In May, Transportation Security Administration screener Rolando Negrin pummeled a co-worker with his government-issued baton.
The fight began, according to a Miami-Dade Police Department report, after Negrin’s training session with one of the agency’s whole-body imagers.
The scan “revealed Negrin had a small penis” and after a few months, he “could not take the jokes any more and lost his mind.”

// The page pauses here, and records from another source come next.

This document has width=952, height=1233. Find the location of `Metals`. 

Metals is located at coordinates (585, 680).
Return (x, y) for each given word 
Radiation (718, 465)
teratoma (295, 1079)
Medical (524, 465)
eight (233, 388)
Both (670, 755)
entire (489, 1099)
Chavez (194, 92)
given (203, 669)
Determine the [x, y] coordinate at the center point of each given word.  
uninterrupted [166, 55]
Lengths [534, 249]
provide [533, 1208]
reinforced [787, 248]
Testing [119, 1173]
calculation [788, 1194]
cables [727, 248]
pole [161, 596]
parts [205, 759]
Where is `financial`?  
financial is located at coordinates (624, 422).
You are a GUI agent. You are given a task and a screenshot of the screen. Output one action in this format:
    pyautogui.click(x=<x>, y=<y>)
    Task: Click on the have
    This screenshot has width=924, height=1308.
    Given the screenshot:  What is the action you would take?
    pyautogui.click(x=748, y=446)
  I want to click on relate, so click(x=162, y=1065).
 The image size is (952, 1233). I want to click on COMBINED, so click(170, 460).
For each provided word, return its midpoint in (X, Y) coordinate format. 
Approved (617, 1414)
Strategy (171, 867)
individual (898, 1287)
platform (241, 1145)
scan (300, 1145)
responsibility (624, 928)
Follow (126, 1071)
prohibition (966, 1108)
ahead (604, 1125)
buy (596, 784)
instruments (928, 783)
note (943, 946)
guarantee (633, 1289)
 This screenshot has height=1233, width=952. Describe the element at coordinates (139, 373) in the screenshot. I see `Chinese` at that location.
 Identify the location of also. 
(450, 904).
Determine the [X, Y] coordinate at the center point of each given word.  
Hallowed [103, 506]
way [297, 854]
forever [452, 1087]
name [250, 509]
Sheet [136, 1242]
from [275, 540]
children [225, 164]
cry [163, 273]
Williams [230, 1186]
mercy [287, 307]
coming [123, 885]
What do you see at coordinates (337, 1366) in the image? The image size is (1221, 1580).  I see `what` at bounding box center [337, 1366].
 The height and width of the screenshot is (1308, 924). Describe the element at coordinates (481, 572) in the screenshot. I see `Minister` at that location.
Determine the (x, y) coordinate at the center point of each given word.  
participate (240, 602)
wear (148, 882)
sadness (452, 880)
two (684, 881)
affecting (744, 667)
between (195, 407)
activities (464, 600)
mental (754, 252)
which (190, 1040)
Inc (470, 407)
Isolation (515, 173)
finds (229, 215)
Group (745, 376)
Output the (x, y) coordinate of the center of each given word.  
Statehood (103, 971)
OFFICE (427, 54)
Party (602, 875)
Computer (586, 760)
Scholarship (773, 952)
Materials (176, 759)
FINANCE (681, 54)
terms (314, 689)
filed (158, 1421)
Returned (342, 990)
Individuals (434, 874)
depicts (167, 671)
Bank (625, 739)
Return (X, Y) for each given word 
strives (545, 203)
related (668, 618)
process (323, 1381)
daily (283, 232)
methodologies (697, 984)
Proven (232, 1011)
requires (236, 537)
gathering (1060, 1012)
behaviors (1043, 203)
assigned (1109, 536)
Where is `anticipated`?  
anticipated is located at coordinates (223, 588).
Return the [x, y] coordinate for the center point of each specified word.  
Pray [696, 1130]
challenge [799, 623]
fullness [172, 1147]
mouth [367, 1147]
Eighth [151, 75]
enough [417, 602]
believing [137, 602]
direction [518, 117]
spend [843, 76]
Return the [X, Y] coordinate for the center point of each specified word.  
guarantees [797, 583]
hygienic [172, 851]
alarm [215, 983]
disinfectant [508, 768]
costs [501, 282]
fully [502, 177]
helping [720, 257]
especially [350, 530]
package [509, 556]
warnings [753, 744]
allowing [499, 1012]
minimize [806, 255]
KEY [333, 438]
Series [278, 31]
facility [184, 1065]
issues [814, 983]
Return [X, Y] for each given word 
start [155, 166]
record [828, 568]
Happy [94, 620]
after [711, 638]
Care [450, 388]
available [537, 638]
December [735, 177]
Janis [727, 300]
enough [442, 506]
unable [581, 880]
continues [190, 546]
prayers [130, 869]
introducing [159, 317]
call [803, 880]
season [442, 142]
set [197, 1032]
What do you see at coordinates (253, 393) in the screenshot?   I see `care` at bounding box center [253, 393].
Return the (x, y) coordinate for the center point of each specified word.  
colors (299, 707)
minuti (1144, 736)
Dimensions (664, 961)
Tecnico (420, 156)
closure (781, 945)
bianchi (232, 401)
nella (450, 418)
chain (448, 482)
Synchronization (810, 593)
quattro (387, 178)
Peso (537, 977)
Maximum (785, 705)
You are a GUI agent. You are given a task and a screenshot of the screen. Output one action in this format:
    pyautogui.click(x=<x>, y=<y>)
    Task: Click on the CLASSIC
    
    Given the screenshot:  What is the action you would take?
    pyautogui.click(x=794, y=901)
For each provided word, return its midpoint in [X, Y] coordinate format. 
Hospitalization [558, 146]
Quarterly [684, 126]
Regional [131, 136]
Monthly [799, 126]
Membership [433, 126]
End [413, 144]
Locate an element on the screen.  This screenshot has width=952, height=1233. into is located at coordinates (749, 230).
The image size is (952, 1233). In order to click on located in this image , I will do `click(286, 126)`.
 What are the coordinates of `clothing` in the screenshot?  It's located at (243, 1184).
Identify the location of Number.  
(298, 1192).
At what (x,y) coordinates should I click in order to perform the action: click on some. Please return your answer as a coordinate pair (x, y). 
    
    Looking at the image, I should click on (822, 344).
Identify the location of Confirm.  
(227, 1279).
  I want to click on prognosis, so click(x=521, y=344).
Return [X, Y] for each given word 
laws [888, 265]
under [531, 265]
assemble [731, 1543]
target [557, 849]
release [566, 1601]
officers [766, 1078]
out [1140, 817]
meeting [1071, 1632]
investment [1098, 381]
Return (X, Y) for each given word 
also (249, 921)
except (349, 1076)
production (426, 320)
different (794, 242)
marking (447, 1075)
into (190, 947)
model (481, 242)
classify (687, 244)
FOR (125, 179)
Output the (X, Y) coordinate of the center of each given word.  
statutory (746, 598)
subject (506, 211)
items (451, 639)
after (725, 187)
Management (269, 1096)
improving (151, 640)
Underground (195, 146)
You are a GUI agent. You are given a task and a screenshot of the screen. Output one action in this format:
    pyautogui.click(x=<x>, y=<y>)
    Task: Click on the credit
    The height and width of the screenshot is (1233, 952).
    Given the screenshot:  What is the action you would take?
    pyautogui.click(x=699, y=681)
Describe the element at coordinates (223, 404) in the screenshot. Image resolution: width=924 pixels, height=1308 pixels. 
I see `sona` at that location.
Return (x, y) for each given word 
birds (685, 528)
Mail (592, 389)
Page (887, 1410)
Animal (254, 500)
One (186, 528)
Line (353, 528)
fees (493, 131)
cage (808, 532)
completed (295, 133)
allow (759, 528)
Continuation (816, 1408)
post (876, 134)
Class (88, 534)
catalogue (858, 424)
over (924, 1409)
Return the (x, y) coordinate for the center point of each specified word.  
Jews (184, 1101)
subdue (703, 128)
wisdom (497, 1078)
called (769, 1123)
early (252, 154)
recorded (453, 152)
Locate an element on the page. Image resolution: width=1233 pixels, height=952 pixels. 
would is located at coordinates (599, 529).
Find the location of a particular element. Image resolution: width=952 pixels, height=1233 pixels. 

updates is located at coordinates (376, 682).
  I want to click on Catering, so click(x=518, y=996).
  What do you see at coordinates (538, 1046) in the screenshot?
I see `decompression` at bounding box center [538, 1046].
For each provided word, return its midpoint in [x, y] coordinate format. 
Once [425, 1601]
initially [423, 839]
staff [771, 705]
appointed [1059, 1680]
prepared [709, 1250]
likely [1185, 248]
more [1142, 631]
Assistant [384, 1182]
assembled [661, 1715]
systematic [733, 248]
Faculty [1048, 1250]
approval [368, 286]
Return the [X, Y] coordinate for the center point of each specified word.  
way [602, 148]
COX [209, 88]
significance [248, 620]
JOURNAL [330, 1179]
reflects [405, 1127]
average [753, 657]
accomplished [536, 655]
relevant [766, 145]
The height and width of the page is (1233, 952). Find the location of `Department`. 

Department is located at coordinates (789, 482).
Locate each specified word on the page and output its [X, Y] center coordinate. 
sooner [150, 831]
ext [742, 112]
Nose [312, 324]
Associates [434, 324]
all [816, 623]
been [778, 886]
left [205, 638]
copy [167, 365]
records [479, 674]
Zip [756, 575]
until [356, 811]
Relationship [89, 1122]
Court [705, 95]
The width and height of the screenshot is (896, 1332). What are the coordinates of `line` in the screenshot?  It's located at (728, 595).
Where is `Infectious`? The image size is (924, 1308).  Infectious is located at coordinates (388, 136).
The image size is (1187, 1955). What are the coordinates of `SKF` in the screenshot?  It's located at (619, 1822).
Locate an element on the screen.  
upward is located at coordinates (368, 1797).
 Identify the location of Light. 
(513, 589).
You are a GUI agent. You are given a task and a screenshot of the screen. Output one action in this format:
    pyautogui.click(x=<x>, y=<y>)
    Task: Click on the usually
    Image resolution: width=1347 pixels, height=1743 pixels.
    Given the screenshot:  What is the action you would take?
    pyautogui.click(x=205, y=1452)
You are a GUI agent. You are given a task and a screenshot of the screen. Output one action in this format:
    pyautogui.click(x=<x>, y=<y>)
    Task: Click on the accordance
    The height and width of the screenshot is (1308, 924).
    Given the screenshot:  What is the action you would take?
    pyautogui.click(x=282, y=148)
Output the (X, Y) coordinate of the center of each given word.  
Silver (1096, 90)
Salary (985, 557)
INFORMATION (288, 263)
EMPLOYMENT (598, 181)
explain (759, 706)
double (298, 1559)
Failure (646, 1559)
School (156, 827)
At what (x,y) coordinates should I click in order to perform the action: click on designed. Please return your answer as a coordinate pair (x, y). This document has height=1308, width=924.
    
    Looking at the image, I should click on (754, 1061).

Now the TSA is rolling out these ultra-revealing imagers across the USA in an attempt to uncover hidden threats like the so-called underwear bomb found on a Detroit-bound flight Christmas last year.
The agency and the scanners’ manufacturers insist they’ve installed features and instituted procedures that will make passenger embarrassments impossible.
Privacy advocates aren’t buying it. And accompanying body searches or pat-downs are not helping either. At least one man had his urinary bag broken during such a search. Another guy was forced to remove his prosthetic leg.
The furor over TSA pat-downs at airport security checkpoints prompted a comment from a woman who was quoted in November 19’s New York Times about what happened to her at Dallas-Forth Worth International Airport.
“I didn’t really expect her to touch my vagina through my pants,” said Kaya McLaren, an elementary schoolteacher, of an airport screener.
The newspaper said McLaren was patted down because a body scanner detected a tissue and a hair band in her pocket.
Even Texas congressman Ron Paul complained that his genitals were being groped!
He has expressed his outrage and disgust, saying “If we tolerate this, there’s something wrong with us.”
John Pistole. the head of TSA said the close-quarter body inspections are unavoidable in a time of terrorist threats.
Oh yeah so now we are hiding bombs in our bodily orifices huh?
Don’t get me wrong. I’m all for airport security but I wonder how Pistole would feel if one of his officials touches the vaginas of his wife or daughter.
“Yayy, can’t wait for pat-down time, time to cop a feel, yayy!”
A controversial video of a 3-year old who was crying and pleading “Stop” while undergoing a pat-down search went viral online not long ago but Pistole testified under oath to Congress dismissing this as “urban legend.”
However, Pistole acknowledged November 21 that new TSA screening procedures are “invasive” and “uncomfortable” but necessary.